-- Directive --
List every line of the material below that contains the string "image", copying each one in full. Case matters.

Screenshot and document pointing data
****
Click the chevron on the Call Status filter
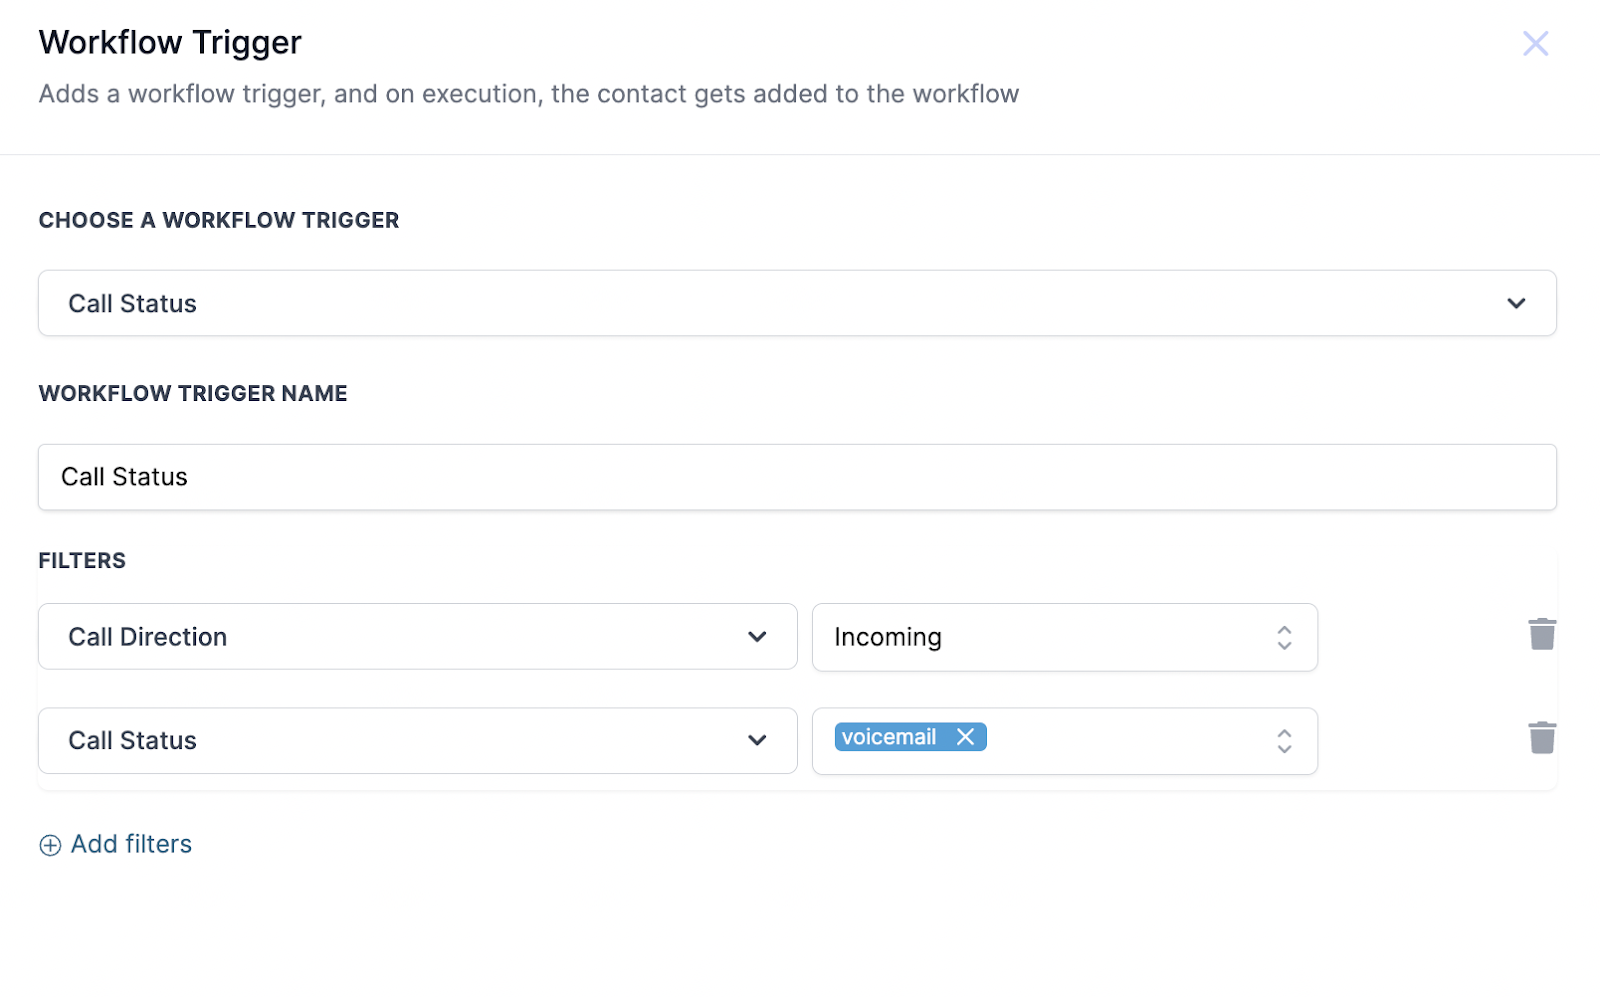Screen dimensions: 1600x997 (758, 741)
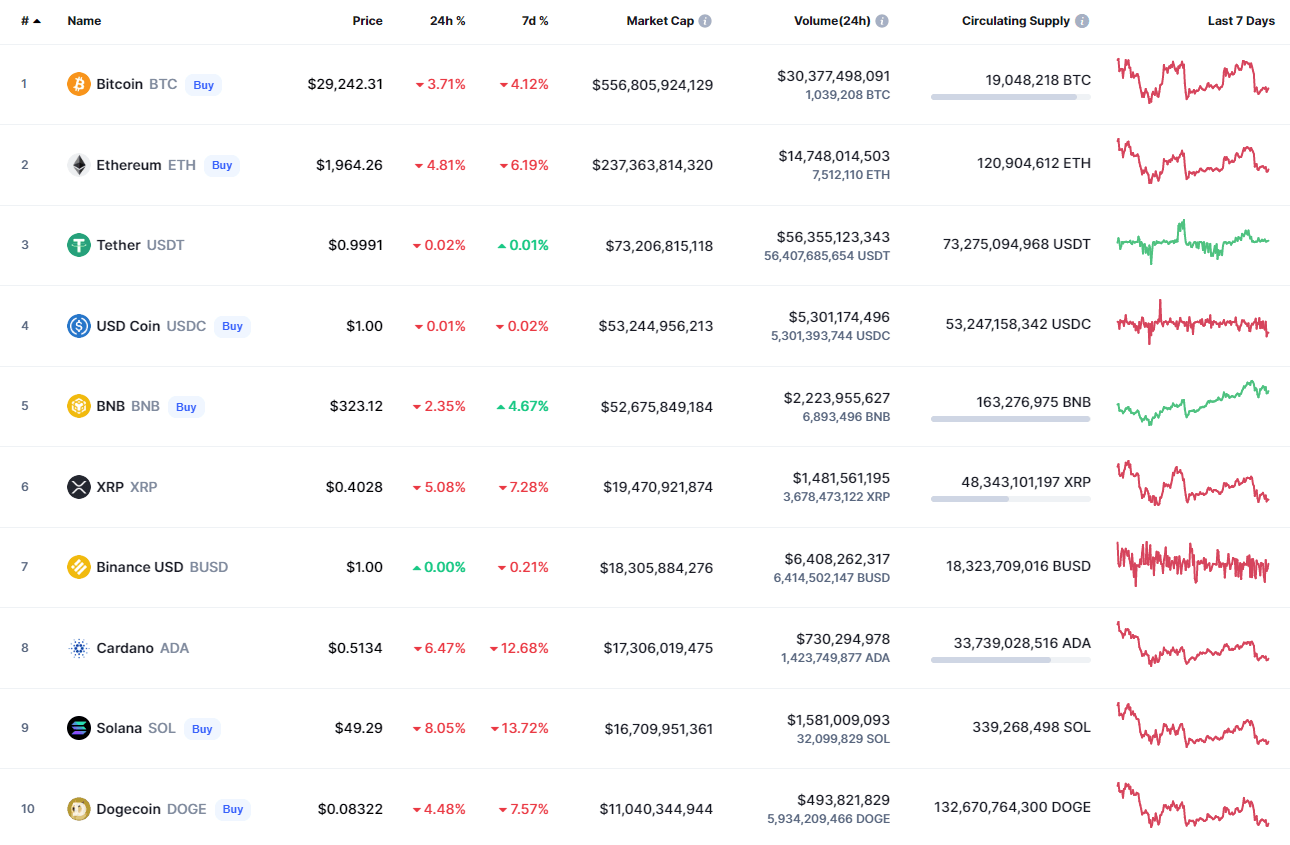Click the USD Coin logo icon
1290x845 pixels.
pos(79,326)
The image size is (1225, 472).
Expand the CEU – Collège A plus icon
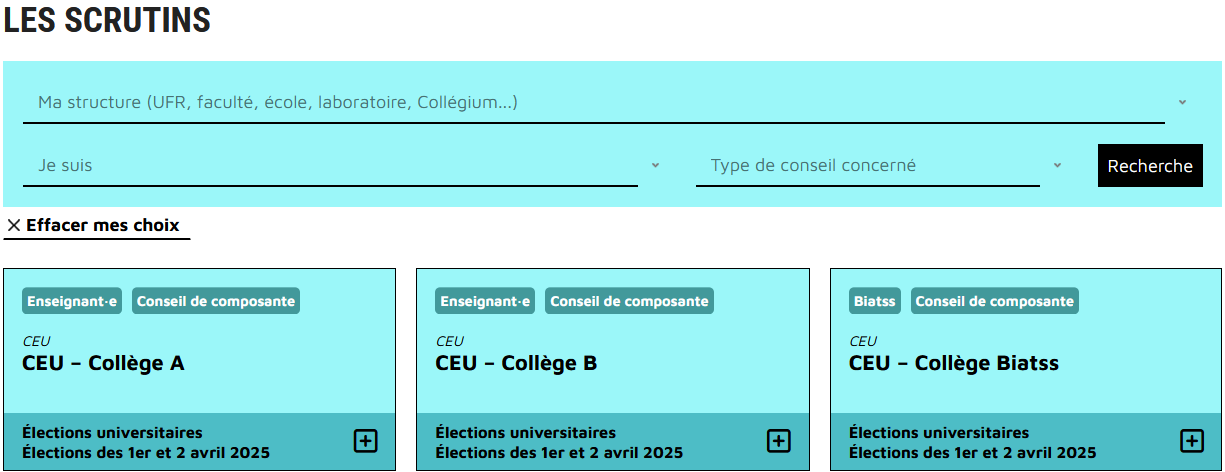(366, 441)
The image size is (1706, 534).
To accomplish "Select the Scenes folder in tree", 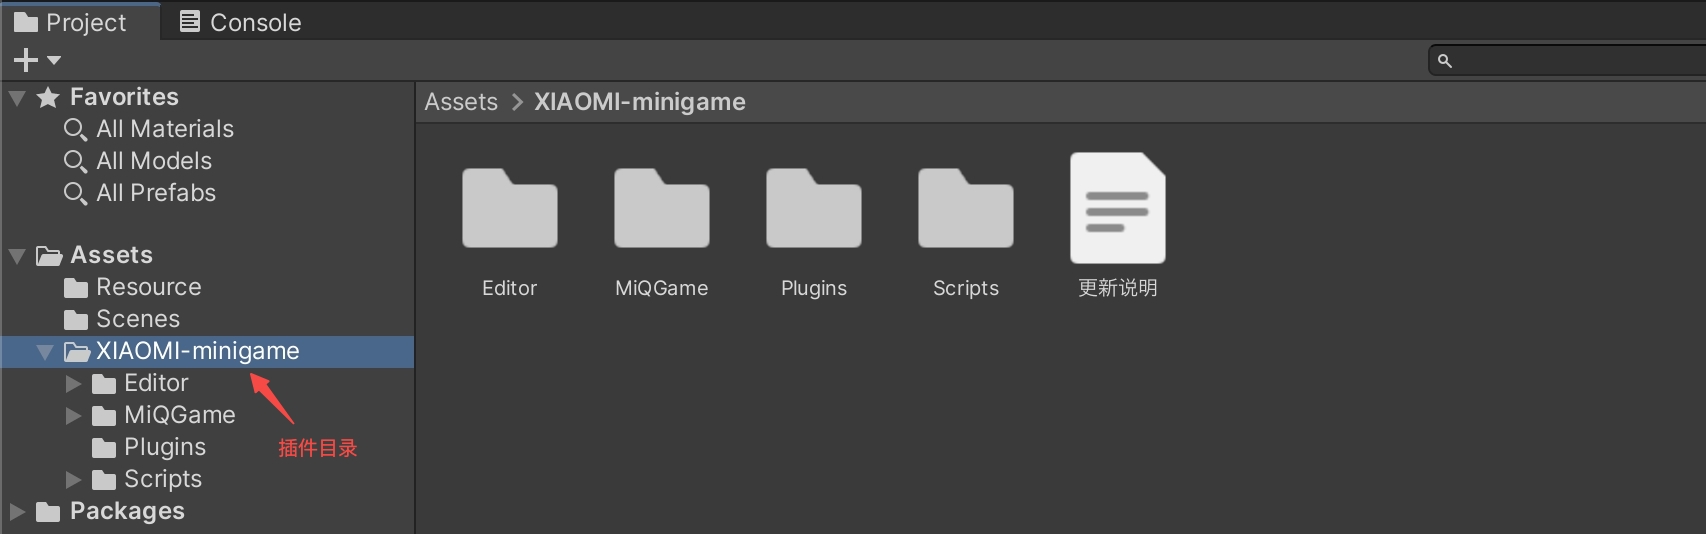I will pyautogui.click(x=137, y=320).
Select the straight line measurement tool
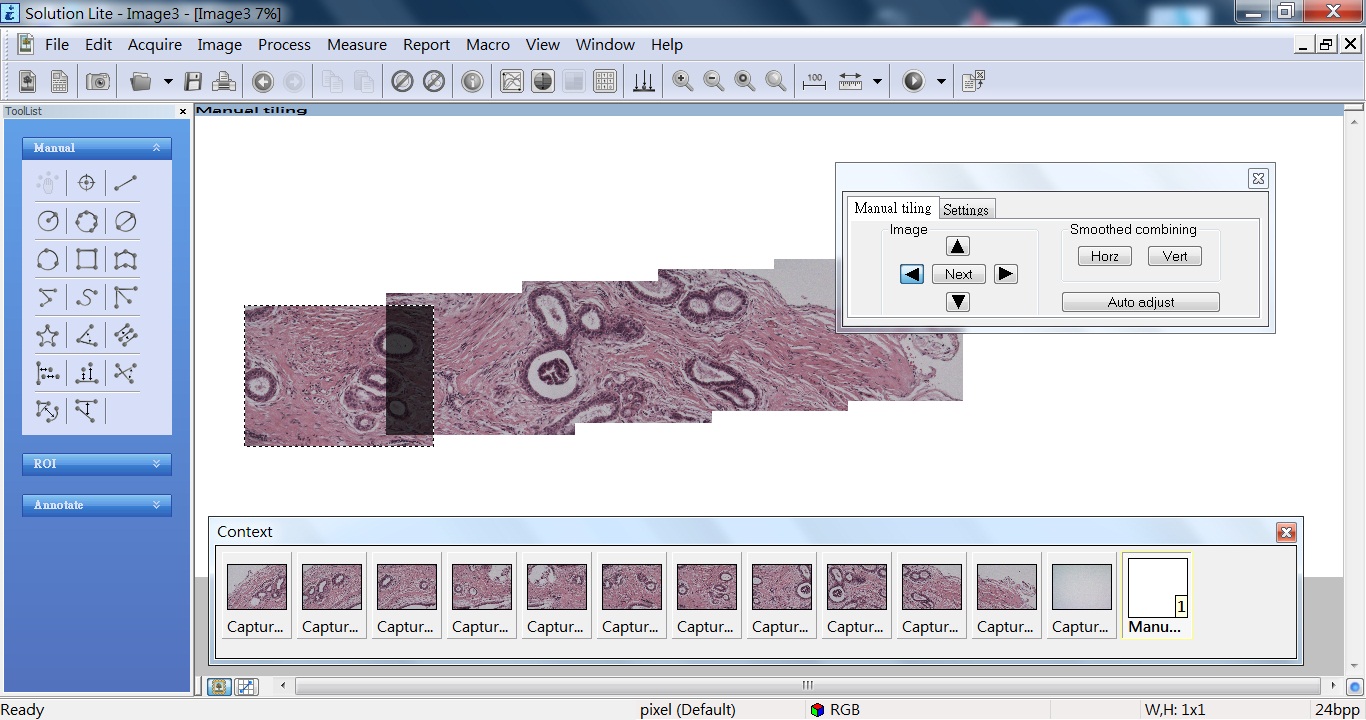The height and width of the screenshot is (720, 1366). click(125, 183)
****
-- Completed exercise --
The image size is (1225, 472).
The image size is (1706, 534).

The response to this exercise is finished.